--- Data listing Enclosed Below ---

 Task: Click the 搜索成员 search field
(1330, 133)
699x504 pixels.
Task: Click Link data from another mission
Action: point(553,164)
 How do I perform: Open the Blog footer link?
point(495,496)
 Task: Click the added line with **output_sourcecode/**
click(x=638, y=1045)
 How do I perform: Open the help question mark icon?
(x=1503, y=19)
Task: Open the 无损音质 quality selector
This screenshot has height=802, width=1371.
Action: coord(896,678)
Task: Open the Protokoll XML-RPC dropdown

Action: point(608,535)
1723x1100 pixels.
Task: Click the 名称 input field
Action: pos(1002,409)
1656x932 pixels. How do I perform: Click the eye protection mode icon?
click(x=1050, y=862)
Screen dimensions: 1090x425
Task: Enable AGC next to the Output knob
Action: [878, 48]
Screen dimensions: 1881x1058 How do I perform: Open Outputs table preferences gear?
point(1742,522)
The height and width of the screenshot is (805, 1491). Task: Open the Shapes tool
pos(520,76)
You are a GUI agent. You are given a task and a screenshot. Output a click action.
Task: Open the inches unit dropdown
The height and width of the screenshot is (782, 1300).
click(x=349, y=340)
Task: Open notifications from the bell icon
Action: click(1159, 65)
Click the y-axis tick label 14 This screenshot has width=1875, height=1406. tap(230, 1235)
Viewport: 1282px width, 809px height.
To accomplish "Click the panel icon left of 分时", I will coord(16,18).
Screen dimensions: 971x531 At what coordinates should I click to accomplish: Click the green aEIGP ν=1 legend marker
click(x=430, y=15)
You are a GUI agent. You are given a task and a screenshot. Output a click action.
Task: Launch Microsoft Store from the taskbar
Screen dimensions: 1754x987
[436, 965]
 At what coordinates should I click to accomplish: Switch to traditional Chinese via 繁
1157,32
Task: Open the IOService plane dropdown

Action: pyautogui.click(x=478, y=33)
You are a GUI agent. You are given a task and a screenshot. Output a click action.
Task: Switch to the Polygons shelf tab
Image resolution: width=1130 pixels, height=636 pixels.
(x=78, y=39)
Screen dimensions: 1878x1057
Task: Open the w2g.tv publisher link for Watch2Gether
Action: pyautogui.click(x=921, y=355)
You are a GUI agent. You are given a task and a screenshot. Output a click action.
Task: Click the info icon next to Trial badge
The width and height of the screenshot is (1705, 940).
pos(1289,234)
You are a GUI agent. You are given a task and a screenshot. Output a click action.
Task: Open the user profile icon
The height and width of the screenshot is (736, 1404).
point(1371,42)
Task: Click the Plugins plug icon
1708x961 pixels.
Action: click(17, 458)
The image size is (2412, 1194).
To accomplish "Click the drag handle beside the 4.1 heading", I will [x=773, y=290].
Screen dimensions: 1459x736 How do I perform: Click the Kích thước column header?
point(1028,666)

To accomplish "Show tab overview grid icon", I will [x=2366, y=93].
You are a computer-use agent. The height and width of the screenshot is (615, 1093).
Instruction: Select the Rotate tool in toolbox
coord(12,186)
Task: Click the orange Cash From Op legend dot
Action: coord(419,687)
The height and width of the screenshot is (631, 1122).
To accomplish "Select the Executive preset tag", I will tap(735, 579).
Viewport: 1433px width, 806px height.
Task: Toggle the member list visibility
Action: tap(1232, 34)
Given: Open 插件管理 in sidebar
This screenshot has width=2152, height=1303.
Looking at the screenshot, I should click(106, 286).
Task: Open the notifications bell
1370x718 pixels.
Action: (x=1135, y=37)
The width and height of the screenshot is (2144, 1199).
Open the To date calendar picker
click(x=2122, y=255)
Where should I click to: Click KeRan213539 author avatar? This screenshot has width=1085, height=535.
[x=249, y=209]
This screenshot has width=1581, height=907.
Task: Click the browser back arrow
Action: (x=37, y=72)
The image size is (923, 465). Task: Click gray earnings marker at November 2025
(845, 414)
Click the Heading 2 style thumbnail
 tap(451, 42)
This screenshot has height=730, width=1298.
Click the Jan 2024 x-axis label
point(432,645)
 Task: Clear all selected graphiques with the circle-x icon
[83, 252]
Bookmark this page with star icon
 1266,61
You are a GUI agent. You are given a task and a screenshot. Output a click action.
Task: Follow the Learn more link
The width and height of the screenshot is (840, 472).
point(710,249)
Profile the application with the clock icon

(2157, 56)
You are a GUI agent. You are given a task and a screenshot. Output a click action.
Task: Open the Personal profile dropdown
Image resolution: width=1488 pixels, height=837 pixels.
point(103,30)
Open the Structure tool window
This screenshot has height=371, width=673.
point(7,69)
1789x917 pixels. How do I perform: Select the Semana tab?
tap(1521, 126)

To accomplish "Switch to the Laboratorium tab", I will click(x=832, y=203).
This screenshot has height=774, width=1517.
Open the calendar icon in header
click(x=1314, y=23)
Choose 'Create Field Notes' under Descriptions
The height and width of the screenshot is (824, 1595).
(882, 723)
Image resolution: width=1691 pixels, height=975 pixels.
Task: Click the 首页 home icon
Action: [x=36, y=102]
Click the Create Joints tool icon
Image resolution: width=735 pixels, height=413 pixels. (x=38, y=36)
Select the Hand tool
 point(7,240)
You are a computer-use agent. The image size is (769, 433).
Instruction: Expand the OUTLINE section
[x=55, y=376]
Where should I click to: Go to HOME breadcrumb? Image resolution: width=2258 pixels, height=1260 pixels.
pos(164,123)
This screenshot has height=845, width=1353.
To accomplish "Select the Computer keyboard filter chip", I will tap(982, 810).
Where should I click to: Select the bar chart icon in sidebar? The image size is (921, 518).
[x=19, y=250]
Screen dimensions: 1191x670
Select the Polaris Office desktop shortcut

--- End of Enclosed Data listing ---

- [Exercise] Copy exactly the line containing "Where should I click to: Select" and each line after it through the end of the records above.

- [Finished exercise]
Where should I click to: Select the bar chart icon in sidebar? The image size is (921, 518).
[x=19, y=250]
Screen dimensions: 1191x670
Select the Polaris Office desktop shortcut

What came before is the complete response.